What role does luck play in the success of a business? Do we make our own luck through hard work or is it down to just ‘good luck’?
These were some of the questions being asked by Hiscox, in partnership with Royal Institution, at an annual debate to explore the theme of luck versus hard work when it comes to business success, a subject designed to provoke debate amongst the SME and entrepreneurial community.
The event was moderated by radio broadcaster and SME journalist Liz Barclay, and the panel consisted of academics Dr. Stephann Makri, Dr Matthew Smith and Douglas Miller and successful online fashion retail entrepreneur, Sarah Curran.
Luck can be interpreted in many ways and Dr Stephann Makri, who has spent several years researching a phenomenon called ‘serendipity’, believes it is a type of luck that we can influence. Dr Matthew Smith, who has a PhD on the psychology and parapsychology of luck, highlighted how psychologists have traditionally assumed that luck is an unstable and uncontrollable force outside of our control, while the CEO of online fashion retailer my-wardrobe.com, Sarah Curran, argued that having a ‘lucky’ career is about seizing opportunities and therefore proposed that success is down to both luck and hard work. Author and trainer Douglas Miller, meanwhile, explored the idea that proactive thinking can effectively help create luck.

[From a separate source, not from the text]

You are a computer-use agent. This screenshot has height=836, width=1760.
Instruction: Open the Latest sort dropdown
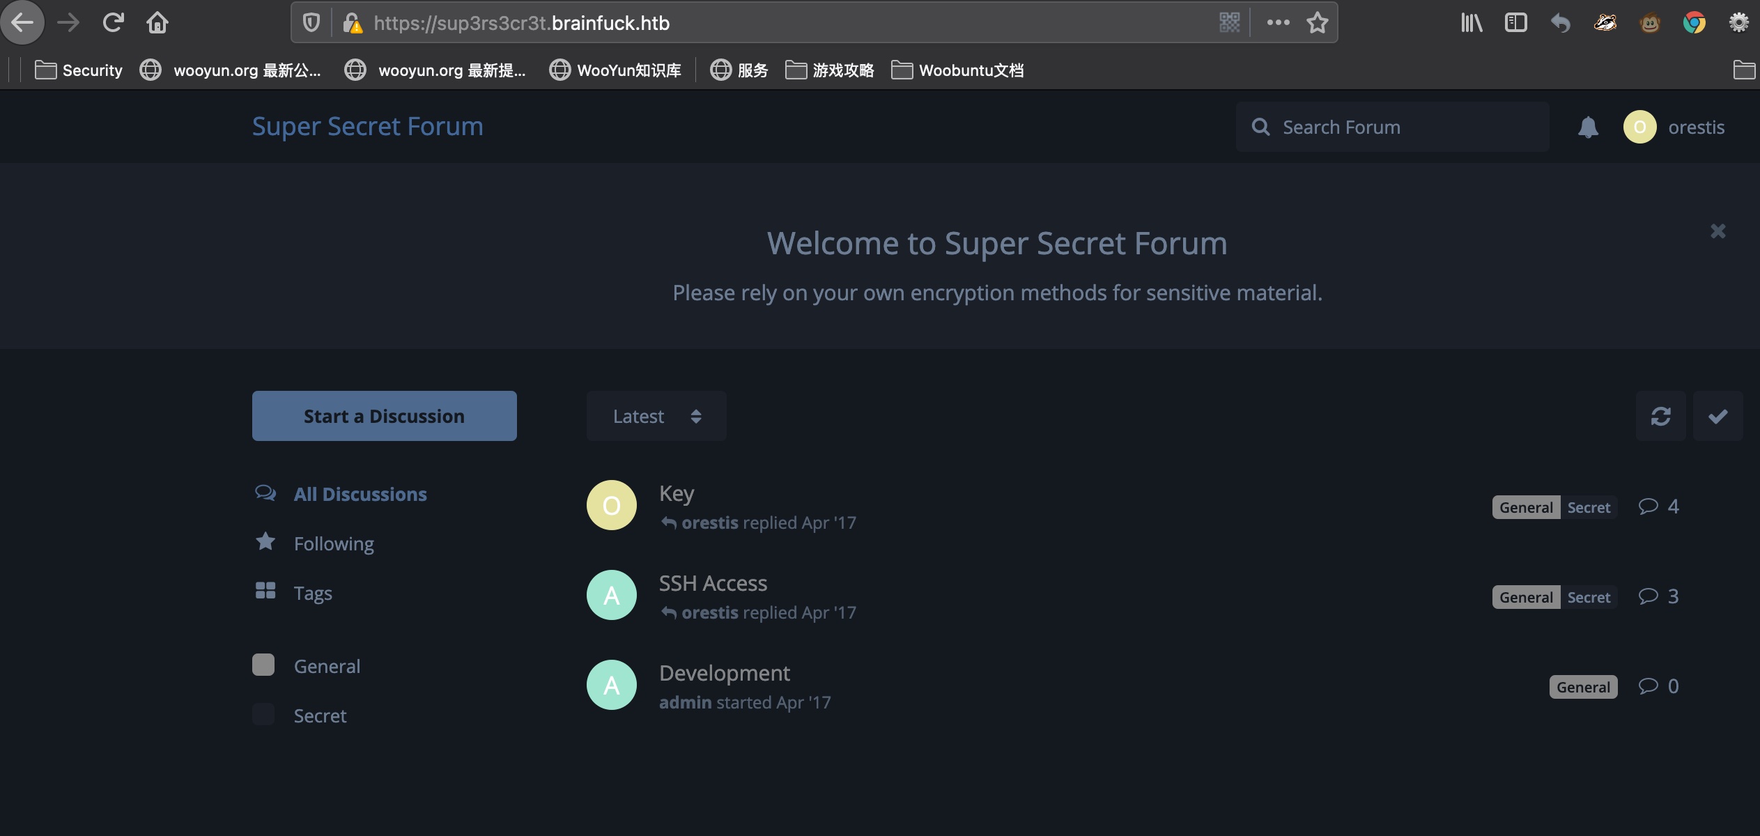[656, 416]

However, Liz Barclay summarised: “In my experience, to be a successful entrepreneur you need more than just hard work or luck. You need the vision to spot a good opportunity or a great idea and the determination to do what it takes to succeed. You need a sensible business plan, you have to stay focused and you need the drive to achieve your goals but you also need to know when a venture is just too risky and to be brave enough to walk away.”
New research released by Hiscox has also analysed the underlying factors to running a successful business and investigated whether entrepreneurs felt their success was down to luck or hard work.
From the 502 entrepreneurs surveyed, 15% attributed their business success to luck or a lucky break. Most entrepreneurs defined luck as being in the right place at the right time, making contact with the right people or having an idea that happens to be appropriate at the time.
Hard work was more commonly defined as being the result of the actions people take, therefore making favourable situations and outcomes more likely. The majority of respondents agreed their own hard work and perseverance had played the biggest part in their business success.
When it comes to business success, though, hard work and luck were not the only significant factors identified. It seems that entrepreneurs believe you also need the ability to take a risk, as 72% of small business owners surveyed said they don’t believe it is possible to have a successful business without taking risks.
Alan Thomas, Small Business expert at Hiscox, commented on the findings: “From seasoned entrepreneurs to newly created start ups, small business owners understand that there are both risks and rewards to setting up and running their own business. Our research highlights that 39% of budding entrepreneurs wanted to start a business for a while before they eventually did so, but held back due to the risks associated. As they continue to plan their route to success, we encourage them to think about how risk assessment and good judgement can contribute towards success.”
Dr Stephann Makri added: “Serendipity involves taking actions to turn unexpected circumstances into a valuable outcome and my research has shown that this is an important factor in peoples’ work and everyday lives. Although only 15% of respondents cited luck as an important factor contributing to the success of their business, these might be the entrepreneurs who took the necessary risks to turn lucky circumstances into a successful business.”